Development of oil-in-water Microemulsions for the oral delivery of Pioglitazone HCl.

Abstract

Poor aqueous solubility of Pioglitazone (PGZ) results in the delayed onset of action as a result subtherapeutic plasma drug levels may lead to therapeutic failure. In present study, oil-in-water (O/W) microemulsions (MEs) were developed and characterized as oral delivery systems for PGZ. Based on pseudo ternary phase diagrams, PGZ-loaded MEs with mean droplet sizes about 30 nm were successfully produced.
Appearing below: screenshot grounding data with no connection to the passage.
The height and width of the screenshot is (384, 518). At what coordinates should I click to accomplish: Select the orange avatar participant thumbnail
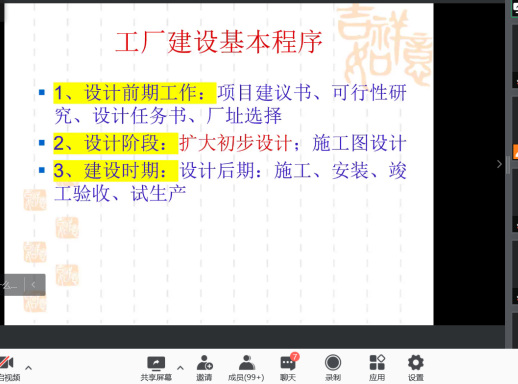pyautogui.click(x=515, y=152)
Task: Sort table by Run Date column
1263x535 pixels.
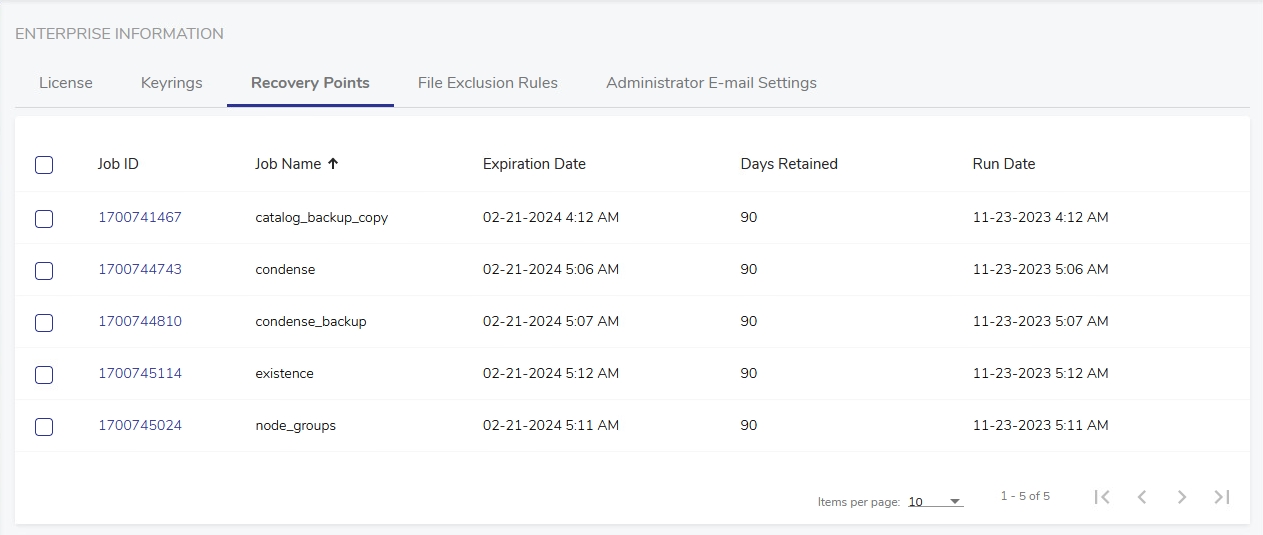Action: [1003, 164]
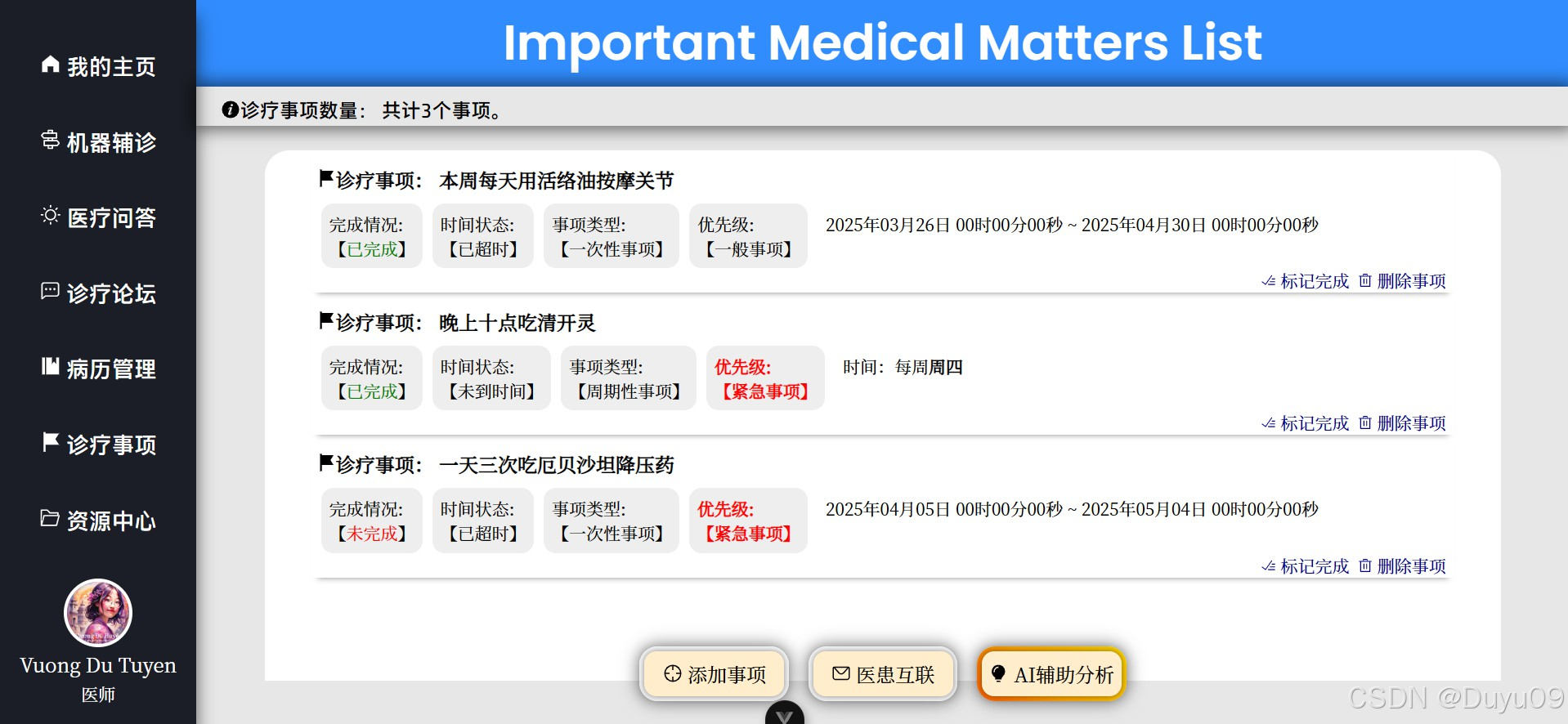Expand the round chevron button at page bottom
This screenshot has height=724, width=1568.
(785, 713)
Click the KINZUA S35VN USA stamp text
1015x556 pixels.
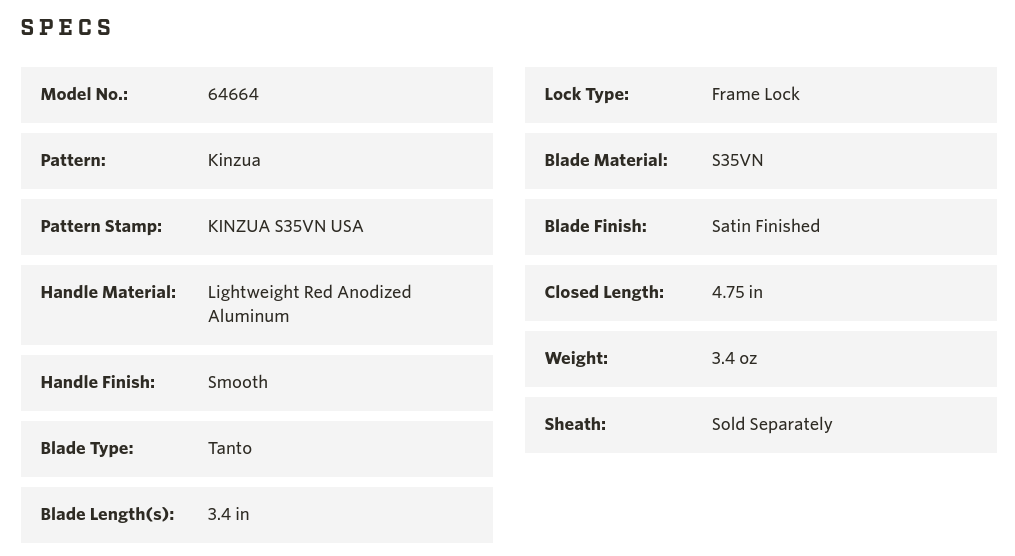click(285, 226)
Both the ultra filtration and dialysis studies revealed that the release of 80% of PGZ was released from the microemulsion within 12 hrs in vitro. The bioavailability studies for FPGZ2, MF, and PDZ-CD carried out using Wistar rats. Though there was no significant difference in Cmax (9.03 ± 0.98 μg/ml, 11.796 ± 1.23 μg/ml, and 10.02 ± 0.96 μg/ml) of the formulations, a significant difference (P < 0.01) in tmax values (4.0 hours for F-PGZ2 and MF and 0.793 hour for PGZCD) was observed. The decrease in tmax values indicates faster absorption of the drug from PGZ-CD formulation.